Low serum total cholesterol concentrations and mortality in middle aged British men.
BMJ. 1995 Aug 12;311(7002):409-13. PMID: 7640584
Department of Public Health, Royal Free Hospital School of Medicine, London.
OBJECTIVE: To examine the relation between low serum total cholesterol concentrations and causes of mortality. DESIGN: Cohort study of men followed up for an average of 14.8 years (range 13.5-16.0 years). SETTING: One general practice in each of 24 British towns. SUBJECTS: 7735 men aged 40-59 at screening selected at random from the 24 general practices. MAIN OUTCOME MEASURES: Deaths from all causes, cardiovascular causes, cancer, and non-cardiovascular, non-cancer causes. RESULTS: During the mean follow up period of 14.8 years there were 1257 deaths from all causes, 640 cardiovascular deaths, 433 cancer deaths, and 184 deaths from other causes. Low serum cholesterol concentrations (<4.8 mmol/l), present in 5% (n = 410) of the men, were associated with the highest mortality from all causes, largely due to a significant increase in cancer deaths (age adjusted relative risk 1.6 (95% confidence interval 1.1 to 2.3);<4.8 v 4.8-5.9 mmol/l) and in other non-cardiovascular deaths (age adjusted relative risk 1.9 (1.1 to 3.1)).
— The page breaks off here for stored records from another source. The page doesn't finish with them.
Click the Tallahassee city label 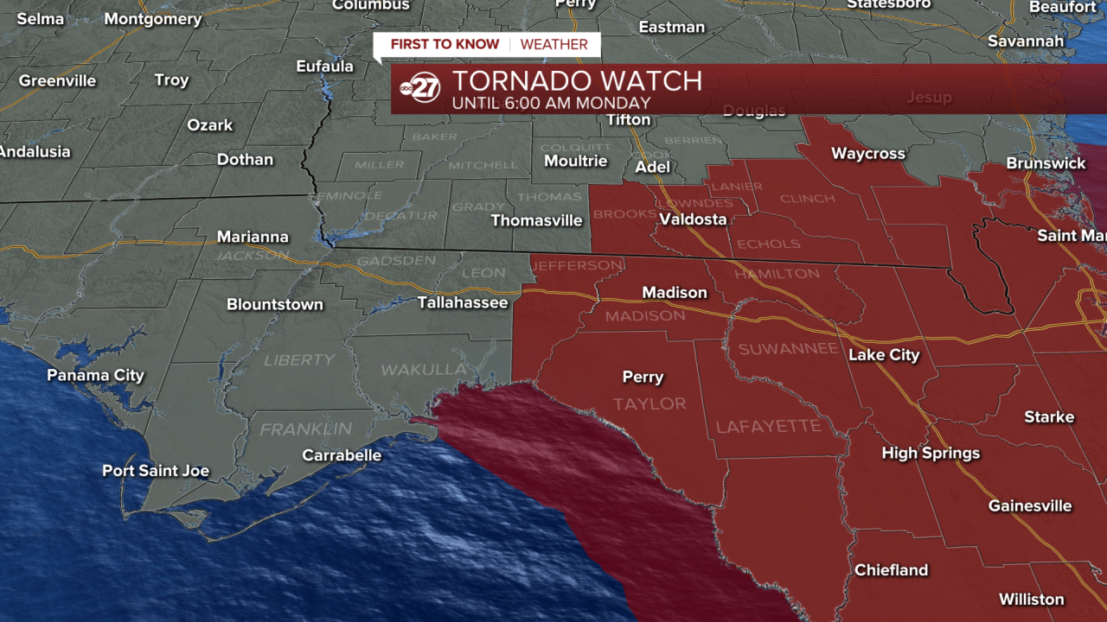(x=463, y=302)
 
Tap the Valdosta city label (x=693, y=219)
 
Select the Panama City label (x=95, y=375)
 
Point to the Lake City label (x=884, y=354)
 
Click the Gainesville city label (x=1030, y=505)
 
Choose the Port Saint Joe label (x=156, y=471)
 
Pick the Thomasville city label (x=536, y=220)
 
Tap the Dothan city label (x=245, y=160)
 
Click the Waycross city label (x=868, y=154)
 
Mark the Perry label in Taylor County (x=643, y=377)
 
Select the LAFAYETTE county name (x=769, y=427)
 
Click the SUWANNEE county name (x=787, y=349)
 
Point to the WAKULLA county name (x=424, y=370)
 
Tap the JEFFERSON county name (x=576, y=265)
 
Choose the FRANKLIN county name (x=306, y=429)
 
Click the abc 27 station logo (x=420, y=88)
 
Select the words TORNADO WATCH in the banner (x=577, y=81)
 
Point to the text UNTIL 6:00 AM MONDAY (x=551, y=104)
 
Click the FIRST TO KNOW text (x=445, y=45)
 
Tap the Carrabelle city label (x=342, y=455)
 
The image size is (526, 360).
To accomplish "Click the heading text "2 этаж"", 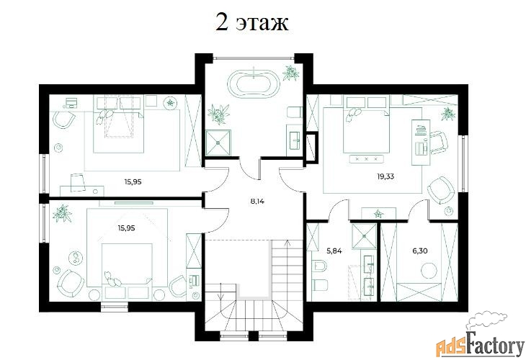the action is pyautogui.click(x=251, y=23).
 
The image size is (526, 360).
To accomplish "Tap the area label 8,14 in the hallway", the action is pyautogui.click(x=257, y=202).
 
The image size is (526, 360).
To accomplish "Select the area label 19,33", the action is pyautogui.click(x=385, y=176).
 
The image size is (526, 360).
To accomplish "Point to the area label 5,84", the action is pyautogui.click(x=334, y=251).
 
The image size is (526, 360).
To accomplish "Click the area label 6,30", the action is pyautogui.click(x=419, y=251).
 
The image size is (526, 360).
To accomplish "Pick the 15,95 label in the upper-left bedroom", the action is pyautogui.click(x=133, y=182).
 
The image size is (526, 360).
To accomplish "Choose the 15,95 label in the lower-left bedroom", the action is pyautogui.click(x=126, y=228).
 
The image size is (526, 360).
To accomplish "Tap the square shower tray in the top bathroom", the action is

Low serum cholesterol concentration was associated with an increased prevalence of several diseases and indicators of ill health and with lifestyle characteristics such as smoking and heavy drinking. After adjustment for these factors in the multivariate analysis the increased risk for cancer was attenuated (relative risk 1.4 (0.9 to 2.0) and the inverse association with other non-cardiovascular, non-cancer causes was no longer significant (relative risk 1.5 (0.9 to 2.6);<4.8 v 4.8-5.9 mmol/l). The excess risks of cancer and of other non-cardiovascular deaths were most pronounced in the first five years and became attenuated and non-significant with longer follow up. By contrast, the positive association between serum total cholesterol concentration and cardiovascular mortality was seen even after more than 10 years of follow up. CONCLUSION: The association between comparatively low serum total cholesterol concentrations and excess mortality seemed to be due to preclinical cancer and other non-cardiovascular diseases. This suggests that public health programmes encouraging lower average concentrations of serum total cholesterol are unlikely to be associated with increased cancer or other non-cardiovascular mortality.